Copy an author’s playlist

If you don’t feel like creating your own playlist, consider listening to a playlist created by an author. Many authors publish their own playlists for certain books they’ve written. Try searching your favourite author’s website or blog to see if they’ve mentioned a playlist they use.

Listening to music is one of the best ways to reignite your inspiration and creativity. Image via Breakingpic

9. Keep a journal

Journaling can be a great way to keep track of your ideas and thoughts. There are so many journaling styles, and there’s no right or wrong way to keep a journal, so there’s something for everyone. There are also many benefits of keeping a journal, including igniting your creativity, that make journaling a valuable tool for writers.

Writer’s bible

A writer’s bible is a place for you to write down your ideas, note your writing progress, and keep track of the rules of your novel’s world. If you’re not sure where to start, Pilot has created a journal specifically for writers to help you achieve your 2017 writing goals.

Bullet journaling

Bullet journaling is the latest journaling craze to take the writing world by storm, but if you still have no idea what it is or how to do it, check out our complete guide to bullet journaling. Bullet journaling is a great way to get all your ideas down on paper quickly and efficiently.

Art journaling

For those of you who are more visually minded, art journaling might be for you. Art journaling involves filling pages with artwork instead of words, and is a great way to get your creative juices flowing.

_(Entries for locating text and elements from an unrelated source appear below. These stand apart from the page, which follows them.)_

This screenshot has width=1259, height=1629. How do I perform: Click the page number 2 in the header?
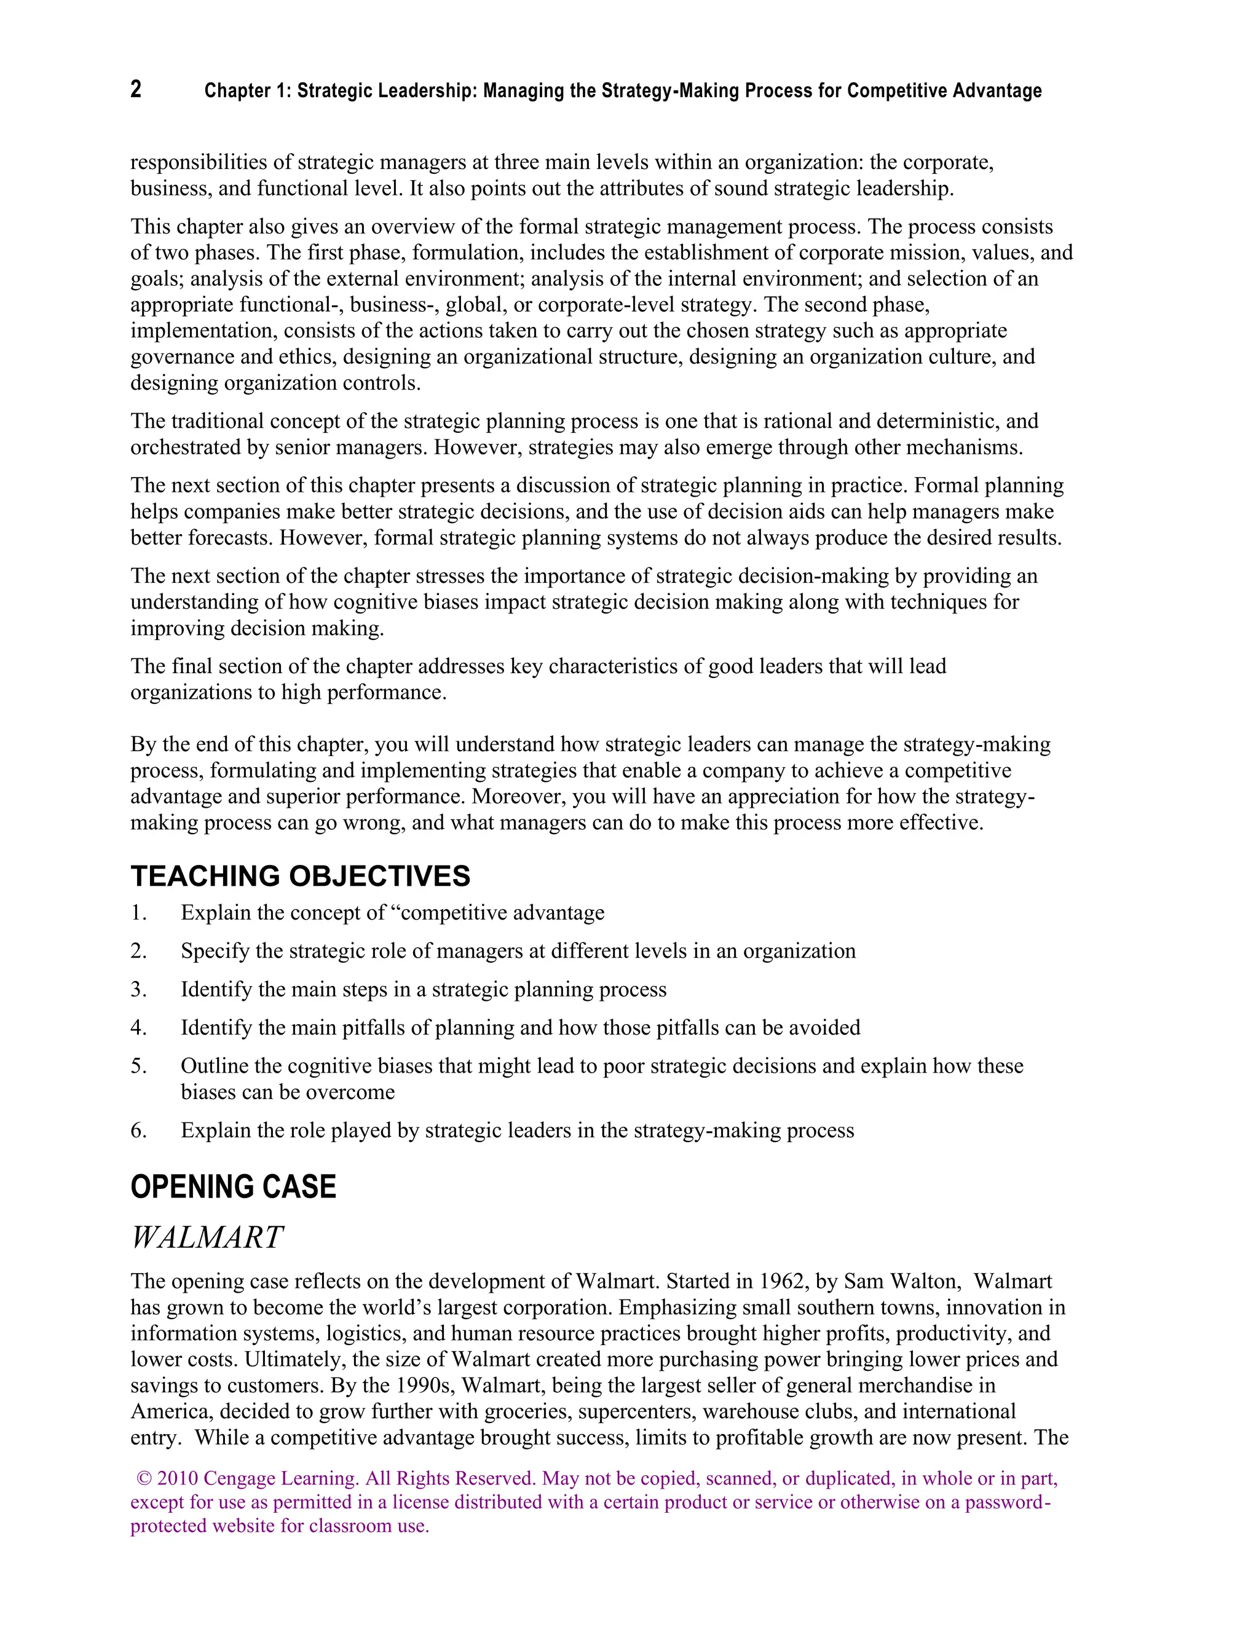click(x=136, y=90)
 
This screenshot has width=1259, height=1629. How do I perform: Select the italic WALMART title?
click(x=207, y=1237)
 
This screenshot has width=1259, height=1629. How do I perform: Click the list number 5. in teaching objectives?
click(x=139, y=1066)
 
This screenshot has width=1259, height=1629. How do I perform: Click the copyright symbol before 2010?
click(x=144, y=1478)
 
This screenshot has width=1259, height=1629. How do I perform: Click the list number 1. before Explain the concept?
click(x=139, y=913)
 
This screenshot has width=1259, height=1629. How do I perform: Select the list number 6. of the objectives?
click(x=139, y=1130)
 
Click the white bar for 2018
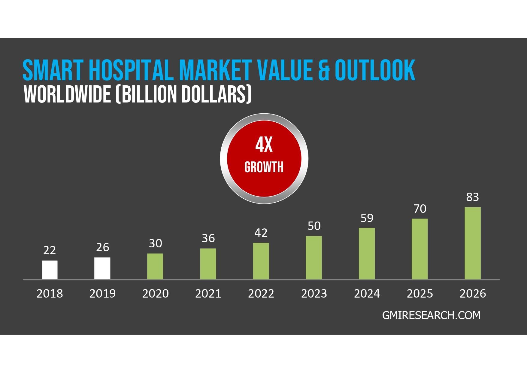click(x=50, y=270)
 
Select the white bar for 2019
click(x=102, y=268)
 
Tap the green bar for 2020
click(x=155, y=266)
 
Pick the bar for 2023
click(x=314, y=258)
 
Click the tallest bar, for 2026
click(x=473, y=243)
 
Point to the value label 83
click(x=473, y=197)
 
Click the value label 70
click(x=420, y=209)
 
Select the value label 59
click(x=367, y=218)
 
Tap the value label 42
click(x=261, y=233)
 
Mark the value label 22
click(x=50, y=250)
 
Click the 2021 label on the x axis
click(x=208, y=294)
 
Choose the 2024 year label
click(x=367, y=294)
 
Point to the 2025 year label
click(x=420, y=294)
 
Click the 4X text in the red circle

There’s nothing like a brand-new journal to inspire you to write! Image via Pixabay


It can be difficult to remain inspired when you’re writing every day, but there are so many different techniques to try to ensure your well of creativity never feels empty.

How do you hit refresh on your creativity? Share your methods in the comments below!

2 responses to “9 Simple Activities To Inspire Your Writing”

  1. Sam Westhoek Avatar


    I caught a reference back to this marvelous article via Twitter. Tracked it back to you and your site. And wanted to help you fix a possible misprint.

    Did you intend for one of the last few sentences to read: “…filling pages with artwork instead of worlds…” ?

    From the context, I would have thought the phrasing should be: “…instead of words…”

    If so, it should be an easy matter to correct it by republishing that webpage.

    Thomas “TJ” Weeks
    aka Sam Westhoek

    1. Writer's Edit Avatar

      Thanks for pointing that out, Thomas! We’ve fixed it now.